+++ READING TEXT

Single by Fountains of Wayne

from the album Fountains of Wayne
- B-side: "Comedienne"
- Released: July 14, 1997
- Recorded: January – April 1996
- Genre: Power pop
- Length: 2:04
- Label: Atlantic
- Songwriters: Chris Collingwood; Adam Schlesinger;
- Producer: Schlesinger

Fountains of Wayne singles chronology
| "Sink to the Bottom" (1997) | "Survival Car" (1997) | "Barbara H." (1997) |

= Survival Car =

"Survival Car" is the third single by Fountains of Wayne, from their debut studio album Fountains of Wayne. It was released on July 14, 1997, and charted in the UK at No. 53 on July 26, 1997.

==Composition and recording==
Backing vocals on "Survival Car" were performed by Dominique Durand of Ivy, a band which also featured the song's co-writer Adam Schlesinger. It was recorded between January to April 1996, at the Place in New York City.

==Release==
The two other tracks on the single – "Comedienne" and the demo version of "I Want You Around" – were unavailable on any Fountains of Wayne album until the release of Out-of-State Plates in 2005.

++++++

WHAT YOU NEED TO DO =>
1. Do these statements agree with the "Survival Car" article? Answer yes or no for each, quoting the words of the article that decide it. (a) "Survival Car" was the band's second single. (b) Dominique Durand of Ivy sang backing vocals on the song. (c) "Comedienne" did not appear on a Fountains of Wayne album until 2005.
2. Carry on the "Survival Car" article from its final sentence.

+++ RECORD SET

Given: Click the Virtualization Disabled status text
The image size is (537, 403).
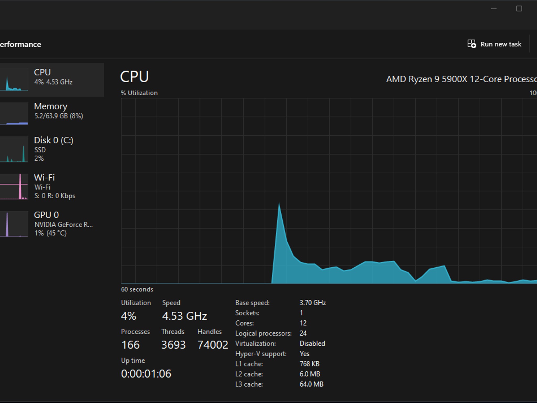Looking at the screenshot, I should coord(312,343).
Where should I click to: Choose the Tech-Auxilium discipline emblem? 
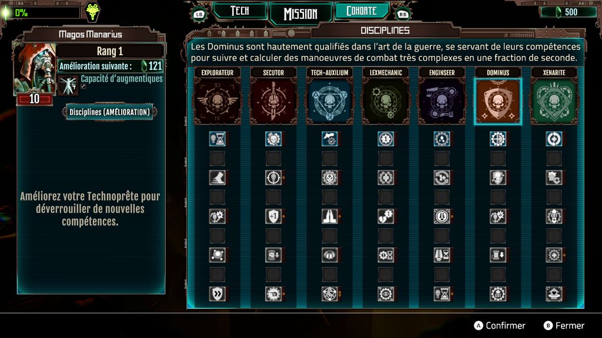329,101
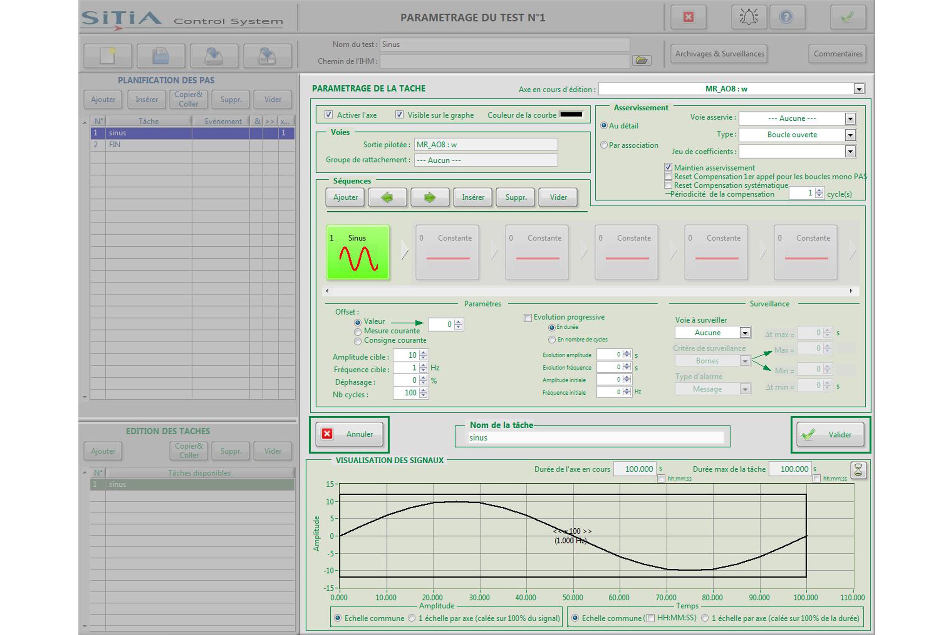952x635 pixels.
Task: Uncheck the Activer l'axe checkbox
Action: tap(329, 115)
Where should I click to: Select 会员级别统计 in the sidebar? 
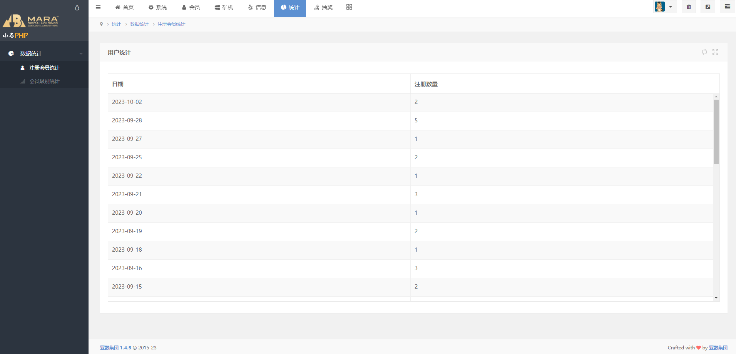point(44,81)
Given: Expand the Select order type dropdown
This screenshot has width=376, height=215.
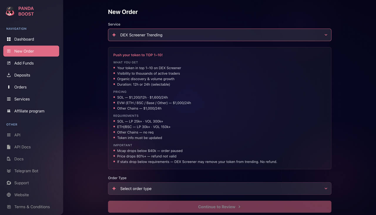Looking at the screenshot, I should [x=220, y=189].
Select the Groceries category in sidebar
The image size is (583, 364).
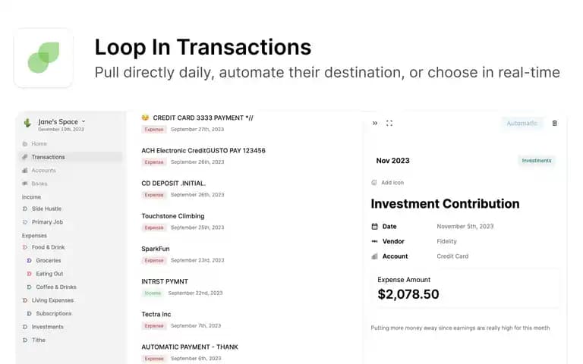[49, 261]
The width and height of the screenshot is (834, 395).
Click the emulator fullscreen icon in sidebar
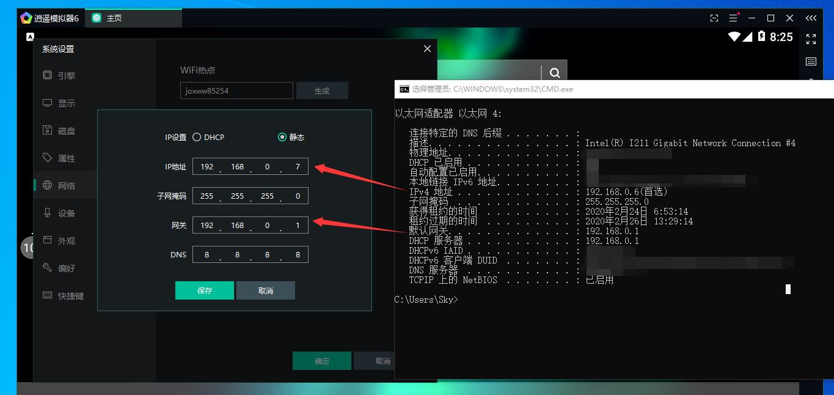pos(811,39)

++++++

ANSWERS PROVIDED =>
1.
(a) No: "is the third single by Fountains of Wayne"
(b) Yes: "Backing vocals on "Survival Car" were performed by Dominique Durand of Ivy"
(c) Yes: "were unavailable on any Fountains of Wayne album until the release of Out-of-State Plates in 2005"

2.
==Critical reception==
Ryan Swan of The Badger Herald described "Survival Car" as the "most arresting song [...] two-minute sugar rush." Following the death of Schlesinger, Goldmine published their "10 Great Fountains of Wayne Songs" list, where "Survival Car" was listed. Writer John M. Borack wrote, "This brief little ditty cruises along with an instrumental urgency that borders on punky and some cool 'ooh la la' backing vox on the second verse. Always a live favorite, and one the band usually took on at warp speed."

==Track listing==

CD single
| No. | Title | Length |
|---|---|---|
| 1. | "Survival Car" | 2:04 |
| 2. | "Comedienne" | 3:41 |
| 3. | "I Want You Around" (4 track demo) | 2:39 |

==Personnel==
Credits for "Survival Car" adapted from CD liner notes.

Fountains of Wayne
- Chris Collingwood – vocals, guitar, keyboards
- Adam Schlesinger – drums, guitar, keyboards, vocals, production

Additional musicians
- Danny Weinkauf – bass guitar
- Dominique Durand – backing vocals

Technical personnel
- Engineered by Gary Maurer
- Mixed by Chris Shaw, Eric Tew
- Mastered by Greg Calbi
- Recorded in January and April 1996 at The Place, New York City
- Mixed at Greene Street Recording, New York City
- Mastered at Masterdisk, New York City

==Charts==

Chart performance for "Survival Car"
| Chart (1997) | Peak position |
|---|---|
| Scotland Singles (OCC) | 58 |
| UK Singles (OCC) | 53 |

==Release history==

Release dates and formats for "Survival Car"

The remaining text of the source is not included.